宋时江轻轻摇摇头,安慰道:“岳丈,繁文缛节耳,不妨事的。择日不若撞日,明日,就在太守府完婚。”
乔瑁大感欣慰,抓了抓宋时江手指道:“某……某……未识错人也……”他喘息了一会,继续说道:“第二事……”
他头颅微抬,似要挣扎着起来,如此一挣扎,咳嗽更甚了,“咳咳咳……”不已。
宋时江急急扶住,说道:“岳丈说来就是。”
乔瑁靠着宋时江身子,枯瘦的手伸出,轻轻地抚摸着小乔的小小脑袋,喘息说道:“屏儿跟了你,某……某已是放心了。某放心不下……的就是扇儿……扇儿。某死后,她可是爹娘全无了……咳咳咳……”乔瑁情绪激动,不由大声咳嗽,几乎将要肝肺都咳出一般。
“爹爹……爹爹……”小乔红肿的眼睛更是泪雨倾盆,泣不成声,她紧紧地抱着自己阿爹的手。
“公明……咳咳……你一定要代某照顾好扇儿……一定……一定……”乔瑁情绪激动之极,紧紧抓着宋时江的手,奋力说道。
“岳丈……放心……某以性命作保,某必会照顾好扇儿。还有屏儿……不让两人受一丁点苦……”宋时江郑重回应着。
“主公……”一旁安道全见得乔瑁神色,忧虑说道:“乔太守已是力竭,主公还是先让太守休息罢……”
宋时江点点头,扶着乔瑁躺下,说道:“岳丈,安心休息,我们……我们先出去……”
乔瑁喘息如雷,虚弱说道:“去吧,先去收拾了残局。……某累了,某要休息……某要见得你们结婚……”

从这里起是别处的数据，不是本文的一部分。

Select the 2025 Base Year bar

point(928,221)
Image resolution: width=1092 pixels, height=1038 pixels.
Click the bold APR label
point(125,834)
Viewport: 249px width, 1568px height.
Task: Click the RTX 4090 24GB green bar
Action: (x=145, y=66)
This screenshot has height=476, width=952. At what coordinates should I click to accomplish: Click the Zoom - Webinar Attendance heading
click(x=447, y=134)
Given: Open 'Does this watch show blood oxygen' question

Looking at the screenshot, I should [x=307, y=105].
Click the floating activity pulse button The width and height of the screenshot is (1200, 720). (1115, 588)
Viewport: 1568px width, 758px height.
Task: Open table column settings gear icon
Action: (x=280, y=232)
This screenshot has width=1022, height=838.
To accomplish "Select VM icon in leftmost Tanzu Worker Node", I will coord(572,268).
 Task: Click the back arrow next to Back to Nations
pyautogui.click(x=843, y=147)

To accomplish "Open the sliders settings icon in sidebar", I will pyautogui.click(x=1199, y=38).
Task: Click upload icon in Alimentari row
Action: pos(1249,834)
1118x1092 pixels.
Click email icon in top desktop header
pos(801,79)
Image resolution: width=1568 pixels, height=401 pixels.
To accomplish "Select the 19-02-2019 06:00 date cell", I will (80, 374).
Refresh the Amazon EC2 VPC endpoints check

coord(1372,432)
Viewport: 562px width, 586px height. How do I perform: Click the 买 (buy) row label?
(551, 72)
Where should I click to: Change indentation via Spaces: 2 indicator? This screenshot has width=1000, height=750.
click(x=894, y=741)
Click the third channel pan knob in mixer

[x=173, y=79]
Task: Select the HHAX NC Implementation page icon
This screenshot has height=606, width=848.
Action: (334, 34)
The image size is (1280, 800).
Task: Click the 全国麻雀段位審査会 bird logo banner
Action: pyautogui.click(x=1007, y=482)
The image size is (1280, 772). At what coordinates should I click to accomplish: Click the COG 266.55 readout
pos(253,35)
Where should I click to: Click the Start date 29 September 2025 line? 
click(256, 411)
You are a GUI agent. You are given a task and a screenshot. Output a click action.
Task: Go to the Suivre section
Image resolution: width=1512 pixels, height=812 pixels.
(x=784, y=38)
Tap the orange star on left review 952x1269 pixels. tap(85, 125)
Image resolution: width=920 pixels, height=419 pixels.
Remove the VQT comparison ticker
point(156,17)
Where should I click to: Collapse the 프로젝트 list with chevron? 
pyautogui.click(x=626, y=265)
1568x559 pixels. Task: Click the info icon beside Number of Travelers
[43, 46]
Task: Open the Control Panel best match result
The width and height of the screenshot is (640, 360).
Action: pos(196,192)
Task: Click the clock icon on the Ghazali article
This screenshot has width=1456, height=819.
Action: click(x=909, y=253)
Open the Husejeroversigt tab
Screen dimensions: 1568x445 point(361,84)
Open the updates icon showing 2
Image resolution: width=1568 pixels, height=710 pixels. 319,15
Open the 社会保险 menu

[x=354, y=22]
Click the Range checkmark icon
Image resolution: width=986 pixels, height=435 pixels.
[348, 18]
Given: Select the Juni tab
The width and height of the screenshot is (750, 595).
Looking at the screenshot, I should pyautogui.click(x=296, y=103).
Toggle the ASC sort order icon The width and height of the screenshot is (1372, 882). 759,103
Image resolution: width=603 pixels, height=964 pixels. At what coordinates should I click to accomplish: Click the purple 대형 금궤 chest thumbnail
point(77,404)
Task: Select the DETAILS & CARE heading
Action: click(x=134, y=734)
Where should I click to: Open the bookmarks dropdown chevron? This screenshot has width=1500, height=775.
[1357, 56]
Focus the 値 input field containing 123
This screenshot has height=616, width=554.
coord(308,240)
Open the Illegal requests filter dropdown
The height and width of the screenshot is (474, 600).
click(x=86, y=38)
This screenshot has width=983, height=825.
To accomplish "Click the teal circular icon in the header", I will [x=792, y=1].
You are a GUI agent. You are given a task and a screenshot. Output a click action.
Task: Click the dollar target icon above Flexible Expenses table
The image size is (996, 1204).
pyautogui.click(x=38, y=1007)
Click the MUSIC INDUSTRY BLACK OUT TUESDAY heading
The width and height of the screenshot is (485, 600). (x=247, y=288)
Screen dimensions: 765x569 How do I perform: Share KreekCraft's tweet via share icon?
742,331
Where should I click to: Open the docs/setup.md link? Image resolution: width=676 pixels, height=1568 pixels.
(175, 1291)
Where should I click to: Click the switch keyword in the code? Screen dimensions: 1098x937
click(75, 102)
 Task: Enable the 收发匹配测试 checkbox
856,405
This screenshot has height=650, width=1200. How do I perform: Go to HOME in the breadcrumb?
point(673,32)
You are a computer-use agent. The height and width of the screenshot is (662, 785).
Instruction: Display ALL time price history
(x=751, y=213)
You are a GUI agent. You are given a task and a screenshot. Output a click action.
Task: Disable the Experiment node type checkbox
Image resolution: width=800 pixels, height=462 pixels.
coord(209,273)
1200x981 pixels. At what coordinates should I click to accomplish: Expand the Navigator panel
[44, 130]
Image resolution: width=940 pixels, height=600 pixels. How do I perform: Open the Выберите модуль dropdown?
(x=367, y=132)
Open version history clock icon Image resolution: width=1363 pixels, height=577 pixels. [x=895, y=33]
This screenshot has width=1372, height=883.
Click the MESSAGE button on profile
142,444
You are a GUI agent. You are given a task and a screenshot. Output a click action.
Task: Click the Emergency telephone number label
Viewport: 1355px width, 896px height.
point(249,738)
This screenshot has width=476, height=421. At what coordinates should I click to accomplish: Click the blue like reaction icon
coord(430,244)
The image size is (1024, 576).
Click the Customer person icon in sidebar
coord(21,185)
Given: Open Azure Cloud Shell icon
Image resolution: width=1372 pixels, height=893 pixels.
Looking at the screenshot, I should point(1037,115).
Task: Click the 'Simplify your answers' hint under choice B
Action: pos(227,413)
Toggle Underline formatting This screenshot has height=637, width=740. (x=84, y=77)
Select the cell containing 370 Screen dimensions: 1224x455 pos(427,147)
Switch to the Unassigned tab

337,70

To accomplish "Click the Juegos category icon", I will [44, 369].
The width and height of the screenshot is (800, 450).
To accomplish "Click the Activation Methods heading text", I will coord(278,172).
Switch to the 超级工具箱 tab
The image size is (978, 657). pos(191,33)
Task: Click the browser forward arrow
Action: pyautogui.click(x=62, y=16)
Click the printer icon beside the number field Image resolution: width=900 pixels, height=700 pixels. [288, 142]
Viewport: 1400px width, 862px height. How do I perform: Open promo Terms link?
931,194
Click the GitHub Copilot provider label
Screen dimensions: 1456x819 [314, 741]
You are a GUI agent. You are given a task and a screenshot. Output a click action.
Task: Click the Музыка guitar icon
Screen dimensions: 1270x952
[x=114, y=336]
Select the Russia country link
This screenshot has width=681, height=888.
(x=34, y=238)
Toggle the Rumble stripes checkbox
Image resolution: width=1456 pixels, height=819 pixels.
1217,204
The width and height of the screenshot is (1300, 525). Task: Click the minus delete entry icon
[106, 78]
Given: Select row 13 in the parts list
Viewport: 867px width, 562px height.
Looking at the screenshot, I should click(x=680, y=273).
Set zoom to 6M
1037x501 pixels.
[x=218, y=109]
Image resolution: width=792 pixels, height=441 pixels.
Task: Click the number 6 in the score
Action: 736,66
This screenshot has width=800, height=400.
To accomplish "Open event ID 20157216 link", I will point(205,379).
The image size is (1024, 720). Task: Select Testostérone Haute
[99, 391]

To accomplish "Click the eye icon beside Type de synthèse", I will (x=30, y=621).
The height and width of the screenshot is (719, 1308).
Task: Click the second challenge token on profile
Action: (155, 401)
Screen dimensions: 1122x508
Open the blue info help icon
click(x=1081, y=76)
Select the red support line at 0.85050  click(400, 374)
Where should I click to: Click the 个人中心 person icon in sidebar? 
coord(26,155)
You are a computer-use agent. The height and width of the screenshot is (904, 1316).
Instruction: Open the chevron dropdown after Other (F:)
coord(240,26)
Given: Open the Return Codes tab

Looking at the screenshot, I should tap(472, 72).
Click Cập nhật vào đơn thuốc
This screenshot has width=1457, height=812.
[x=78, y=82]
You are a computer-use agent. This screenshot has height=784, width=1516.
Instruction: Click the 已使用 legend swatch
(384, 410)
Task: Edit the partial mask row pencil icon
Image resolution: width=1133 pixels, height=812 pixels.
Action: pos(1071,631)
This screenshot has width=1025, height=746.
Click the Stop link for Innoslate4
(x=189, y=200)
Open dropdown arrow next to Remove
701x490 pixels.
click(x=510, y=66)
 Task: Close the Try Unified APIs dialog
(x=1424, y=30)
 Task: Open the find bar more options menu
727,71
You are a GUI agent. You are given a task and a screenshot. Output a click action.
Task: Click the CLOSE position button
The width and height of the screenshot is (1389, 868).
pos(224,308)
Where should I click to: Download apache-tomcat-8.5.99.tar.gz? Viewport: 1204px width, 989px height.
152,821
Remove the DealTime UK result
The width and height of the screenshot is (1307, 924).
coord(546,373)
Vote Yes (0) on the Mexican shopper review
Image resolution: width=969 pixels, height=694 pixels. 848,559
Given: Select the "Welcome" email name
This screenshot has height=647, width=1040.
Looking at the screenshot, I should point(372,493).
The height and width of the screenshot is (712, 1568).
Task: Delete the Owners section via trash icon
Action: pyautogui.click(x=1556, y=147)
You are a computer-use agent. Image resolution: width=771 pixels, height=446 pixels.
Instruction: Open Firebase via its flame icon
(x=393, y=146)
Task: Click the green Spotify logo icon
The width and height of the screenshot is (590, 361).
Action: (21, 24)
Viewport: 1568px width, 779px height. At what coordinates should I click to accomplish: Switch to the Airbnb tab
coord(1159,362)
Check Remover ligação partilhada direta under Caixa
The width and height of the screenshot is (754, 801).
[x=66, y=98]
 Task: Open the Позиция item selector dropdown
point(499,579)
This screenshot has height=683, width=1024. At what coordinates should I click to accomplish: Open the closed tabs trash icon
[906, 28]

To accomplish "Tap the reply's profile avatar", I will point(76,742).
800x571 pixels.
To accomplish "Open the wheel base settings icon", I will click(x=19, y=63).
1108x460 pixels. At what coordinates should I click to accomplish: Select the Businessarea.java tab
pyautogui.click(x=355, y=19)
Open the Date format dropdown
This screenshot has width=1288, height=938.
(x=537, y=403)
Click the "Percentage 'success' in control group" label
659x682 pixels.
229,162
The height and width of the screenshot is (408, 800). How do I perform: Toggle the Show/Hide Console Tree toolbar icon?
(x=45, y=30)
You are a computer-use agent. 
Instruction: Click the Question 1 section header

大乔立起身子,擦拭脸上的涕泪,朝宋时江说道:“三郎……那则我们先出去罢。扇儿……你守着爹爹……”
众人方出得内室,诸多双方将佐恰急急赶来,其中就有一路追随而来的呼延灼、鲁智深、武松、典韦、张清诸人。
鲁智深沉声而问:“主公,乔太守如何了?”
宋时江摇摇头,一脸沉重,只恨恨说道:“刘岱卑鄙,某必将他碎尸万段!”
武松也问话了,然他却是问向大乔:“乔姑娘,可曾见过我家兄弟张青,弟妹孙二娘?……”
大乔俏目望向武松,见得武松相貌堂堂,长发飘飘,凛凛然有如天神,知晓定是张青与孙二娘口中的结义兄弟武松,她朝武松抱得一拳。
武松赶忙急急还礼。
大乔抱拳道:“将军必是二娘口中所说虎狼上将武二郎也。濮阳一战,却是多亏了张将军与二娘,他两人出力甚众……”
武松还礼说道:“为主公与乔姑娘效力,忠义之所在。敢问我家兄弟现在哪里,武松战场上遍寻不得。”
大乔面色悲伤,说道:“张将军夫妇二人就在我太守府。只是受伤甚重……”
正说话间,府内一仆役已是慌慌前行,惶惶大嚷:“小姐……小姐……那二娘不行了……”
“什么?”包括宋时江武松在内众人闻声色变。
“带我去……”武松长发闻声而动,双目直射凛冽寒光,一个跨步擎住仆役领子,叫道:“快,带我去……”
“走!去看看……”宋时江急急说道,“安神医……安神医……快……”
众人急急跟着仆役窜至偏厅。
偏厅铺有内外两床榻,外侧榻上无人,徒残留斑斑血迹。
众人悚然一惊,再看,只见另一榻上躺有一人,另一人却是半跪地上,紧紧抱着榻上那人。半跪之人褪了铠甲,只着满身血渍的中衣,浑身裹着白布巾,在焦急呼喊:“浑家……浑家……二娘……”呼声急切,呼声哀哀,正是菜园子张青。张青怀中所抱,躺在榻上之人,更是满身裹布,胸口裹布已是为鲜血浸透,面如苍白,双目紧闭,无声无息,正是母夜叉孙二娘。
“啊……二娘……”武松悲吼一声,大跨步冲上去,亦是半跪在张青身畔,嘶吼道:“怎么会这样?怎么会这样?……”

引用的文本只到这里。